• [AVAILABLE DATA]
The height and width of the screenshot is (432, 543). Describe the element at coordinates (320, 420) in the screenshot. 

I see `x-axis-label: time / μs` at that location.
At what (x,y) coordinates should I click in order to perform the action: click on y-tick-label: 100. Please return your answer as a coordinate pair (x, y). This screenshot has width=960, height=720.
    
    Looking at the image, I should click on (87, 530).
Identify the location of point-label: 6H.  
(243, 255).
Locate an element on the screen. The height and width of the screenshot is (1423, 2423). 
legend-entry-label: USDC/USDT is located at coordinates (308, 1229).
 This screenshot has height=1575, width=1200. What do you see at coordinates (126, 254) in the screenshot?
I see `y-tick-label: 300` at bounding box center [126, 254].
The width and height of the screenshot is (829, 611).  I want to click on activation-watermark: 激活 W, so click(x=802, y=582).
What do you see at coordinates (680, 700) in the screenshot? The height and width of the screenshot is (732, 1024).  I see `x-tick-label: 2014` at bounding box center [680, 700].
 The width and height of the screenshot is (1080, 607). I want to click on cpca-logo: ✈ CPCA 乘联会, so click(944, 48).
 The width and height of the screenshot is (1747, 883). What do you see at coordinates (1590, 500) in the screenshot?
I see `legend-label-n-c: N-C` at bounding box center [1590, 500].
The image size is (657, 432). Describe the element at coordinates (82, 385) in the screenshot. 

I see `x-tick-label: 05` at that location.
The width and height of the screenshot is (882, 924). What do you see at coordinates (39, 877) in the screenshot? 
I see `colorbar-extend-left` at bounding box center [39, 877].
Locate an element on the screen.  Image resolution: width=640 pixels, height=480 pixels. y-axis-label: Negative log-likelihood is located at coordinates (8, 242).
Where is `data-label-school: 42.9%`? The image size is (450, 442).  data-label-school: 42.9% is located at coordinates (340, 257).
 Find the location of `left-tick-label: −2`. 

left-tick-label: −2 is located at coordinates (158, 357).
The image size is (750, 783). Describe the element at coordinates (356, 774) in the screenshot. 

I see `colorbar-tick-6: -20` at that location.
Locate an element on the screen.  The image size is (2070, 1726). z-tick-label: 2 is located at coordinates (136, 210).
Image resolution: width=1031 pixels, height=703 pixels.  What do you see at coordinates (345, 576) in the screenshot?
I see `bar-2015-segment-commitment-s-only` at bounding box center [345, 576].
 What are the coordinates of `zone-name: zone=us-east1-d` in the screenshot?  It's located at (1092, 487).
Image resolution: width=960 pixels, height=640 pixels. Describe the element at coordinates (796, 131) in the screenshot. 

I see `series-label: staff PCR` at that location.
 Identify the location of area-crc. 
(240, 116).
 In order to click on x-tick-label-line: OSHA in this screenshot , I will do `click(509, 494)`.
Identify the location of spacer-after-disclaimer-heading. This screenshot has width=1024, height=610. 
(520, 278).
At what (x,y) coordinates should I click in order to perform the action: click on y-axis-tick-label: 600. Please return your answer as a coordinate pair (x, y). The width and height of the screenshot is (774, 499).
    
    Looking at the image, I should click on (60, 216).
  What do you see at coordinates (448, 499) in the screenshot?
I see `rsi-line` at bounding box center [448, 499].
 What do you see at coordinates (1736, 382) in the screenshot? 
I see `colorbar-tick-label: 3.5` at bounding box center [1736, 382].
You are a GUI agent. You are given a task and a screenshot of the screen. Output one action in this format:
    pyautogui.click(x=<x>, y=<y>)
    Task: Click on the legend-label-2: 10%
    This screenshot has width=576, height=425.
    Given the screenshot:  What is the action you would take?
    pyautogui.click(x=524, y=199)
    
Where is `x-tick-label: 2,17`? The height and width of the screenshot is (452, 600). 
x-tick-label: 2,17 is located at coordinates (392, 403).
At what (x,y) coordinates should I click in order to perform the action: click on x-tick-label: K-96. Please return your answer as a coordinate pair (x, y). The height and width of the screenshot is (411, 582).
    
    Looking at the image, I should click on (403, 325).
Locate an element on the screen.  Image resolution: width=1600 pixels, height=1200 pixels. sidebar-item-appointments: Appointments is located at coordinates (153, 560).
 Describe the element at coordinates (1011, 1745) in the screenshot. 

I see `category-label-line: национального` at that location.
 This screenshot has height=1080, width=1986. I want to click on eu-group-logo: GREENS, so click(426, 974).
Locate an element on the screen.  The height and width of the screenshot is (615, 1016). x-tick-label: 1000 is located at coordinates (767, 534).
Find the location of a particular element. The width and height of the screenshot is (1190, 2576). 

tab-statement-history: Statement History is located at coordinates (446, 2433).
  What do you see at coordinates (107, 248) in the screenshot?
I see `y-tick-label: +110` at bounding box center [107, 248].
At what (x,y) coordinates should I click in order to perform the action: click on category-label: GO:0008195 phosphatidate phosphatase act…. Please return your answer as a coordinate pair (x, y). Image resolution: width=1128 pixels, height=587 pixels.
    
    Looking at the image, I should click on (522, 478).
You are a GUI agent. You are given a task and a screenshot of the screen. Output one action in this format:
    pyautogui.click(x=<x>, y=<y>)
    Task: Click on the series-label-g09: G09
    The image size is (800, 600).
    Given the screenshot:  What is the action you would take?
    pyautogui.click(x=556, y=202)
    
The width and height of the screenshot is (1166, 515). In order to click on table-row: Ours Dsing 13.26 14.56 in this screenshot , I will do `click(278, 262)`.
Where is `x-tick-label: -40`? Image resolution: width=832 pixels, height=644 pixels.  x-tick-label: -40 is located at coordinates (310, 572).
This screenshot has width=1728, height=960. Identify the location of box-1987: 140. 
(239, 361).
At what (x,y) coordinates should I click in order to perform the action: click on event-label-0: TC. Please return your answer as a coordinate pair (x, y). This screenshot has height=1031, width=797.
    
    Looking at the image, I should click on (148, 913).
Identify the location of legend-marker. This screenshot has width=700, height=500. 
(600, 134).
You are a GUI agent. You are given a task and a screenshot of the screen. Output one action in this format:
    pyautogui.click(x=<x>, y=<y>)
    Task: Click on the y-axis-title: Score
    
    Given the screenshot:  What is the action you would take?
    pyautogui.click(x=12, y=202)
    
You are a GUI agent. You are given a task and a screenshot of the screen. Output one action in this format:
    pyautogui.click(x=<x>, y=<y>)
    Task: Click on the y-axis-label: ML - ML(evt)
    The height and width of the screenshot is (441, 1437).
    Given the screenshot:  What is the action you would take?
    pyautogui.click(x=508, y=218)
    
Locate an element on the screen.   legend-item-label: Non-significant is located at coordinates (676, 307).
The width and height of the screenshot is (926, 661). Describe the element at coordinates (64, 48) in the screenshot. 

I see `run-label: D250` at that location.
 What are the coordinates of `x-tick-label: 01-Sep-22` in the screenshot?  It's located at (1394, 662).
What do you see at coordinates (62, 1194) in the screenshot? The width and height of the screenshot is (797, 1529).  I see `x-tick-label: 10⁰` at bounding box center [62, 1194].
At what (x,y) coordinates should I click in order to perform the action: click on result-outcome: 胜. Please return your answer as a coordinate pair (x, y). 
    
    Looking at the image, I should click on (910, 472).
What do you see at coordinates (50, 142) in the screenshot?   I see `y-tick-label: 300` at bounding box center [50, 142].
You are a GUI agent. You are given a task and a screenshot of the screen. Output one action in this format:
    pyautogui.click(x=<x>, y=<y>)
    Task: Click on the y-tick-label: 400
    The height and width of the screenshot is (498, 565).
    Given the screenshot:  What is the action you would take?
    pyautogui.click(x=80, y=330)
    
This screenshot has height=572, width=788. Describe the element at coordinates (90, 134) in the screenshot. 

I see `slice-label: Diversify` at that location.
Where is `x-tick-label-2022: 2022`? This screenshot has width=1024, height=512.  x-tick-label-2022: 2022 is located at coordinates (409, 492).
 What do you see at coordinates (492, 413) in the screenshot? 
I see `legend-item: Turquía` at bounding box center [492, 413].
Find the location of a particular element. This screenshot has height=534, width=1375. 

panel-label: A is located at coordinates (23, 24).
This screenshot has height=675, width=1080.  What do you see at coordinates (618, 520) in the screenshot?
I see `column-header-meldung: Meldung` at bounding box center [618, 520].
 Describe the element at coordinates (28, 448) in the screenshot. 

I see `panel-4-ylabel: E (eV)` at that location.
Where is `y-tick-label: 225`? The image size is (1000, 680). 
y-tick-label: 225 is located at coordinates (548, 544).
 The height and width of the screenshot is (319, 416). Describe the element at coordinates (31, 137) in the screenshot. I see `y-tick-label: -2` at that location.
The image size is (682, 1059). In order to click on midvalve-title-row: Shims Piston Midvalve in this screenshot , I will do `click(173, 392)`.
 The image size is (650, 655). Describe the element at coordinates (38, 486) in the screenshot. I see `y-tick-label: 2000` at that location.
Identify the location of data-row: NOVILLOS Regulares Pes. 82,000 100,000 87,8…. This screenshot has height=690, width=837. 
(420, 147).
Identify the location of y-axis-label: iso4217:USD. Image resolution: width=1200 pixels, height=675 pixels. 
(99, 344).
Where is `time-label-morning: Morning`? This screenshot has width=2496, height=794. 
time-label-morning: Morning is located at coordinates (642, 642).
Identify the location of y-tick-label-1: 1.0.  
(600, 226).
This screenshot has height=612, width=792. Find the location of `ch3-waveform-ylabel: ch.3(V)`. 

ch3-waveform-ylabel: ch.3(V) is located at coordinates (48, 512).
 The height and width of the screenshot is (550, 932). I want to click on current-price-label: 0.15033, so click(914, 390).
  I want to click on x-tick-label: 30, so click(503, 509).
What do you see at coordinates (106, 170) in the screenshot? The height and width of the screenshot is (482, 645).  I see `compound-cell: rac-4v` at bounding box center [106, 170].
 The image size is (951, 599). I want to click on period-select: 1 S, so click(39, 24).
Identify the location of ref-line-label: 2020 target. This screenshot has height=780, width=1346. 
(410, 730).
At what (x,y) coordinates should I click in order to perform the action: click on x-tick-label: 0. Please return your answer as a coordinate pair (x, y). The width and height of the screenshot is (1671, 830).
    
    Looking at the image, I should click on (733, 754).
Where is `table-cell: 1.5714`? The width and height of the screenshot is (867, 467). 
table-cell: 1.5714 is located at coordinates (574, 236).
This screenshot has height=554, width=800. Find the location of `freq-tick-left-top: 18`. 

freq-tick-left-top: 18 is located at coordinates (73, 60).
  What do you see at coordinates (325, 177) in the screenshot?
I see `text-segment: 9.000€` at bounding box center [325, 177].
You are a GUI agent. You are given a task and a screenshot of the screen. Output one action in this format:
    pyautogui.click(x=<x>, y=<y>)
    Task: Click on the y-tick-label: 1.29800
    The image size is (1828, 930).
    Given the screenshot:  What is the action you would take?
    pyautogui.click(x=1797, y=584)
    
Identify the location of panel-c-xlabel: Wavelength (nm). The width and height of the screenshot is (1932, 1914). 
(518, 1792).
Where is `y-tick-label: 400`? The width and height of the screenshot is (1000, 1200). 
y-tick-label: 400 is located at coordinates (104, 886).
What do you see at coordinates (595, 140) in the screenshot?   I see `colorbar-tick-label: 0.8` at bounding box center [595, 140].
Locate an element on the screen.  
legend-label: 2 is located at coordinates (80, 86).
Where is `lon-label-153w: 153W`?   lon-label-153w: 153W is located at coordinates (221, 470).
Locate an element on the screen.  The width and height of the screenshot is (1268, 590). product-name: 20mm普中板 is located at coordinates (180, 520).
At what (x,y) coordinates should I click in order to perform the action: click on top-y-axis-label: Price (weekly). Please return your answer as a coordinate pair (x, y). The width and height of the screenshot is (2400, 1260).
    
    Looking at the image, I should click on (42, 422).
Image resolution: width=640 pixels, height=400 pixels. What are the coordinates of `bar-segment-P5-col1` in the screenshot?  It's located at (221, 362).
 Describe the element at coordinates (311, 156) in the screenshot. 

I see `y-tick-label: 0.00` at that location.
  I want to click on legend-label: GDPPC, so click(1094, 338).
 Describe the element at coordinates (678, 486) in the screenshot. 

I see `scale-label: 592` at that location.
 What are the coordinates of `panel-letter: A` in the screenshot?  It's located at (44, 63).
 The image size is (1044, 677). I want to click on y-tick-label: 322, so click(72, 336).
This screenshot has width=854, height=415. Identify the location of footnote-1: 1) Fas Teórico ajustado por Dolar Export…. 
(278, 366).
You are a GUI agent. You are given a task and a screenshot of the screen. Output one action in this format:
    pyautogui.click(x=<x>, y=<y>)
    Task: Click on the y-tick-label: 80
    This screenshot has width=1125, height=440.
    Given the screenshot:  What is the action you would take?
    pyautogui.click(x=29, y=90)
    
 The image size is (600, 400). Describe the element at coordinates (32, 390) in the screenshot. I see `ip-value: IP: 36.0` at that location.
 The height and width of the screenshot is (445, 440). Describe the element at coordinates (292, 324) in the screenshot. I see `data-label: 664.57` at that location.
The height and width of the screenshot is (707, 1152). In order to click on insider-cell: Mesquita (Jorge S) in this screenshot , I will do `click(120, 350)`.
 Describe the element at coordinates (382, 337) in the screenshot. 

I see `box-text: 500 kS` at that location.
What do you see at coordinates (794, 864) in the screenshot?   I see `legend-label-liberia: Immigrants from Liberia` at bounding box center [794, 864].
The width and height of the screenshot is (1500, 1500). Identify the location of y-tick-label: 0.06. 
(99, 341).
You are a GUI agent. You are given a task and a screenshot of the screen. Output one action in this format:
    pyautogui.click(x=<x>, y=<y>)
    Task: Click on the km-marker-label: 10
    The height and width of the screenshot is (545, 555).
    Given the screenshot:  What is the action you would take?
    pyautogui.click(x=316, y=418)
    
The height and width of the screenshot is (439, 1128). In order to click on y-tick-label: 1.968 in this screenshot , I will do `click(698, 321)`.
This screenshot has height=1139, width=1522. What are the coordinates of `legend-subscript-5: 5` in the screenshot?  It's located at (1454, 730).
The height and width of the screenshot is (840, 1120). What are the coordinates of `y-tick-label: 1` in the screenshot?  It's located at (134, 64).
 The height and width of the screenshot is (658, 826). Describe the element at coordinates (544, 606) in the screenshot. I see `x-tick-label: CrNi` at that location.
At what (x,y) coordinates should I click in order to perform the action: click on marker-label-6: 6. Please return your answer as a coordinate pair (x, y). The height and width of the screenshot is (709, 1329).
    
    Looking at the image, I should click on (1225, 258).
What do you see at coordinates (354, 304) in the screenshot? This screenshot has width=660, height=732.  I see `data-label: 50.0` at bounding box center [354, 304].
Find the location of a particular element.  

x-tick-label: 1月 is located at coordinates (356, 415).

• [REQUIRED ACTION] Turn everything above, from the first line of the entries down through the line containing "coordinates (340, 257).", into a numbered list with blank lines omitted.

• [COMPLETED EXERCISE]
1. The height and width of the screenshot is (432, 543). Describe the element at coordinates (320, 420) in the screenshot. 
2. I see `x-axis-label: time / μs` at that location.
3. At what (x,y) coordinates should I click in order to perform the action: click on y-tick-label: 100. Please return your answer as a coordinate pair (x, y). This screenshot has width=960, height=720.
4.     Looking at the image, I should click on (87, 530).
5. Identify the location of point-label: 6H.  
6. (243, 255).
7. Locate an element on the screen. The height and width of the screenshot is (1423, 2423). 
8. legend-entry-label: USDC/USDT is located at coordinates (308, 1229).
9.  This screenshot has height=1575, width=1200. What do you see at coordinates (126, 254) in the screenshot?
10. I see `y-tick-label: 300` at bounding box center [126, 254].
11. The width and height of the screenshot is (829, 611).  I want to click on activation-watermark: 激活 W, so click(x=802, y=582).
12. What do you see at coordinates (680, 700) in the screenshot? The height and width of the screenshot is (732, 1024).  I see `x-tick-label: 2014` at bounding box center [680, 700].
13.  The width and height of the screenshot is (1080, 607). I want to click on cpca-logo: ✈ CPCA 乘联会, so click(944, 48).
14.  The width and height of the screenshot is (1747, 883). What do you see at coordinates (1590, 500) in the screenshot?
15. I see `legend-label-n-c: N-C` at bounding box center [1590, 500].
16. The image size is (657, 432). Describe the element at coordinates (82, 385) in the screenshot. 
17. I see `x-tick-label: 05` at that location.
18. The width and height of the screenshot is (882, 924). What do you see at coordinates (39, 877) in the screenshot? 
19. I see `colorbar-extend-left` at bounding box center [39, 877].
20. Locate an element on the screen.  Image resolution: width=640 pixels, height=480 pixels. y-axis-label: Negative log-likelihood is located at coordinates (8, 242).
21. Where is `data-label-school: 42.9%`? The image size is (450, 442).  data-label-school: 42.9% is located at coordinates (340, 257).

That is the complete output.